Everyone Brave is Forgiven focuses on three main characters who live in England at the onset of World War II. The novel opens with society girl Mary North who volunteers to aid the war effort and gets assigned a teaching position, much to her disappointment. In an attic apartment in London we are introduced to Tom Shaw, an educator whose profession gets him exempt from service, and Tom’s roommate, Alistair Heath, an art conservator who enlists in the Army.
When all the children is London are evacuated to the countryside Mary is dismissed from the school she was initially assigned to for being unqualified and getting too close to black student named Zachary. Mary is too embarrassed to tell her mother she was let go so she begins to seek out a new posting. Tom, who is in charge of the London schools, meets Mary and is instantly taken by her but worries she is only interested in him because he can get her a new placement. After Mary is given a job teaching students who were not evacuated she goes to Zachary’s father, an American who performs in a minstrel show, and persuades him to bring his son home. I don’t think I’ve ever read a book set in England that covered race relations and wasn’t expecting it in a WWII novel but it was one of the most interesting parts of the story.
“But what good is it to teach a child to count, if you don’t show him that he counts for something?”
Tom is in London trying to decide if he has a shot with Mary, and then falling completely in love with Mary, while Alistair is completely miserable in the Army. Eventually Alistair is sent to Dunkirk and, fans of Christopher Nolan know, has a hellish time being evacuated from the island. Eventually Alistair is promoted to an officer because all his superiors are dead. Cheery stuff.
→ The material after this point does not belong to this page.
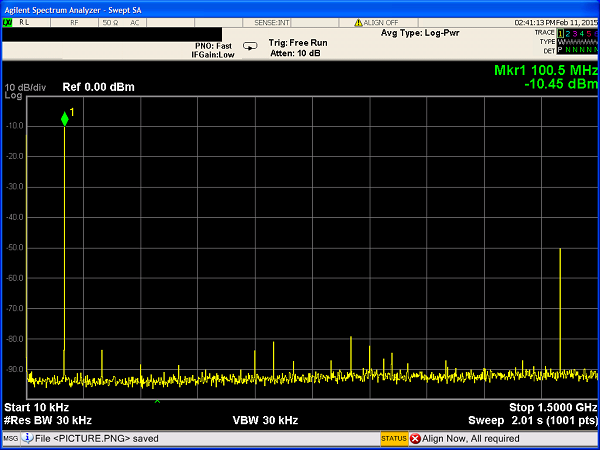Open the Trig: Free Run setting
Viewport: 600px width, 450px height.
pos(300,43)
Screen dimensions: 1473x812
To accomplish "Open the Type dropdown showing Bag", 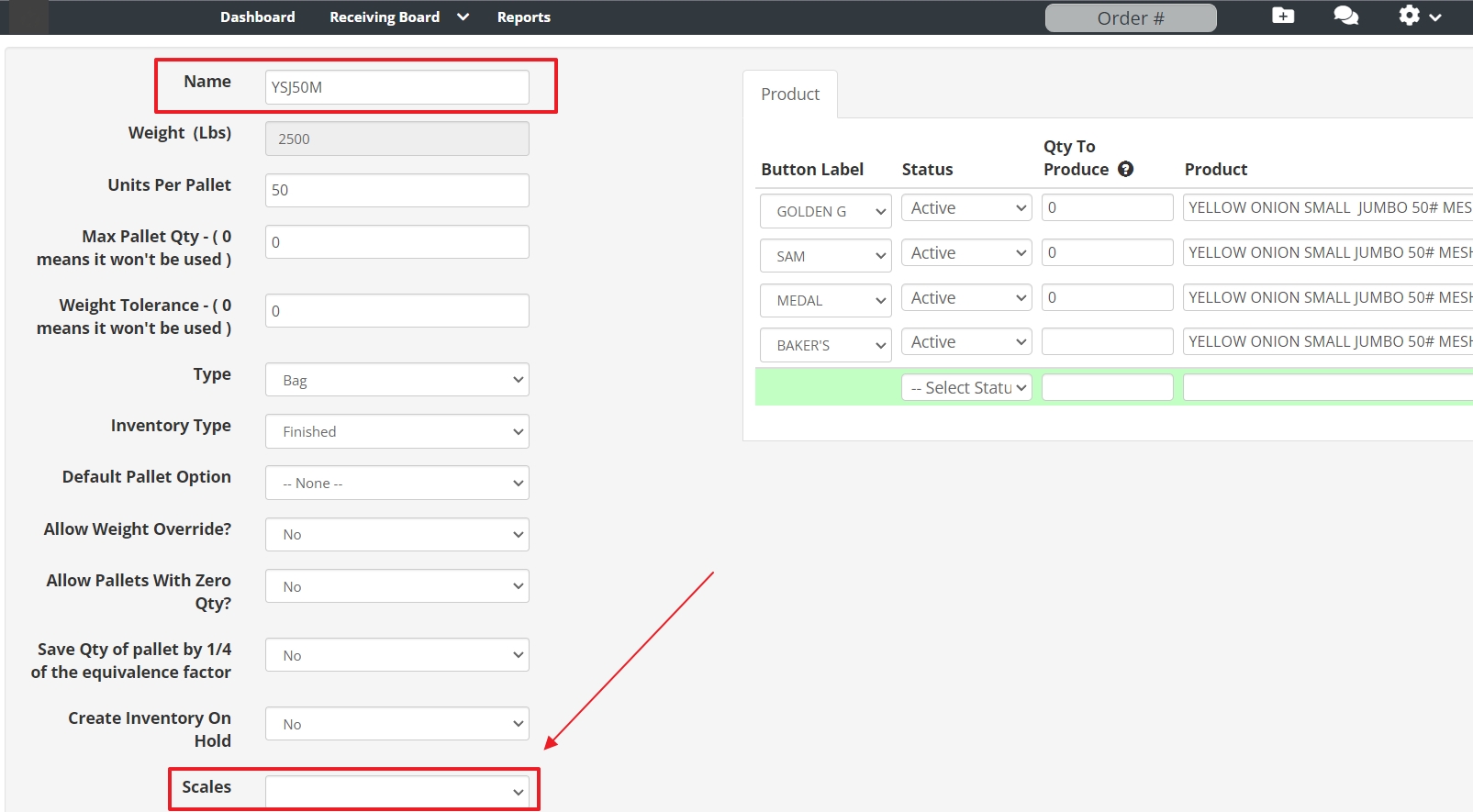I will tap(396, 380).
Mary also has a best friend, Hilda, who is not given enough to do despite being a bit of comic relief in a pretty bleak novel.
“In the end I suppose we lay flowers on a grave because we cannot lay ourselves on it.”
Tom is the linchpin in the story but it is hard to explain how integral he is to the last third of the novel without spoiling a lot. Overall Cleave dose an excellent job at covering both the day to day lives of British citizens during World War II and the soldiers at the Front but I am knocking off a star for the disappointing ending.